◆ **PROBLEM REQUIREMENTS**
Down to the last line, repeat the records exactly.

[Pixel coordinate grounding data]
* * *

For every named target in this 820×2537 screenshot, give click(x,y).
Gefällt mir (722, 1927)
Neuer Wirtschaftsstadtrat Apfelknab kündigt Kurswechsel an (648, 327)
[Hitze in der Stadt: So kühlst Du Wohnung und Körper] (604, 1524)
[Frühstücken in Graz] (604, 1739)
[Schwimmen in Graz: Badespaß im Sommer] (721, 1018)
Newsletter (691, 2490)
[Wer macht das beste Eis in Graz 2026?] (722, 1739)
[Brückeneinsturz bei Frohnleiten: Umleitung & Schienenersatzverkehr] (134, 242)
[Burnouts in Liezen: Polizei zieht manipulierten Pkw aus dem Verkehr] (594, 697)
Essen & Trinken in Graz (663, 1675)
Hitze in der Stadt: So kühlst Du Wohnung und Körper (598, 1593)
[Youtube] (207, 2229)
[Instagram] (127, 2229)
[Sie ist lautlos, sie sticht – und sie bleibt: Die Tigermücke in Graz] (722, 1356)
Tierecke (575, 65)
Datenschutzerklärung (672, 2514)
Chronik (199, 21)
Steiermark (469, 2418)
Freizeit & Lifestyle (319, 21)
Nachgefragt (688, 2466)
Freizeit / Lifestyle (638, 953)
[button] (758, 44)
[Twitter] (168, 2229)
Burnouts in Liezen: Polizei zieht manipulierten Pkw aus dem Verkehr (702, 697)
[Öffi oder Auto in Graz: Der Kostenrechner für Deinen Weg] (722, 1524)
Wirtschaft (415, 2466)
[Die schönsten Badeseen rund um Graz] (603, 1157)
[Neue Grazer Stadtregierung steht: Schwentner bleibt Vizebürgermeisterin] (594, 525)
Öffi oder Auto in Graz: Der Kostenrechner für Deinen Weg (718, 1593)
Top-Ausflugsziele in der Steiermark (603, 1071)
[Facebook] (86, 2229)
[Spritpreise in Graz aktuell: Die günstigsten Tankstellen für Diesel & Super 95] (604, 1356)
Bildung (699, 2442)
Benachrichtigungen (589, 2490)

* * *

◆ **OUTPUT FOR THIS EXERCISE**
For every named target in this 820×2537 screenshot, give click(x,y).
Gefällt mir (722, 1927)
Neuer Wirtschaftsstadtrat Apfelknab kündigt Kurswechsel an (648, 327)
[Hitze in der Stadt: So kühlst Du Wohnung und Körper] (604, 1524)
[Frühstücken in Graz] (604, 1739)
[Schwimmen in Graz: Badespaß im Sommer] (721, 1018)
Newsletter (691, 2490)
[Wer macht das beste Eis in Graz 2026?] (722, 1739)
[Brückeneinsturz bei Frohnleiten: Umleitung & Schienenersatzverkehr] (134, 242)
[Burnouts in Liezen: Polizei zieht manipulierten Pkw aus dem Verkehr] (594, 697)
Essen & Trinken in Graz (663, 1675)
Hitze in der Stadt: So kühlst Du Wohnung und Körper (598, 1593)
[Youtube] (207, 2229)
[Instagram] (127, 2229)
[Sie ist lautlos, sie sticht – und sie bleibt: Die Tigermücke in Graz] (722, 1356)
Tierecke (575, 65)
Datenschutzerklärung (672, 2514)
Chronik (199, 21)
Steiermark (469, 2418)
Freizeit & Lifestyle (319, 21)
Nachgefragt (688, 2466)
Freizeit / Lifestyle (638, 953)
[button] (758, 44)
[Twitter] (168, 2229)
Burnouts in Liezen: Polizei zieht manipulierten Pkw aus dem Verkehr (702, 697)
[Öffi oder Auto in Graz: Der Kostenrechner für Deinen Weg] (722, 1524)
Wirtschaft (415, 2466)
[Die schönsten Badeseen rund um Graz] (603, 1157)
[Neue Grazer Stadtregierung steht: Schwentner bleibt Vizebürgermeisterin] (594, 525)
Öffi oder Auto in Graz: Der Kostenrechner für Deinen Weg (718, 1593)
Top-Ausflugsziele in der Steiermark (603, 1071)
[Facebook] (86, 2229)
[Spritpreise in Graz aktuell: Die günstigsten Tankstellen für Diesel & Super 95] (604, 1356)
Bildung (699, 2442)
Benachrichtigungen (589, 2490)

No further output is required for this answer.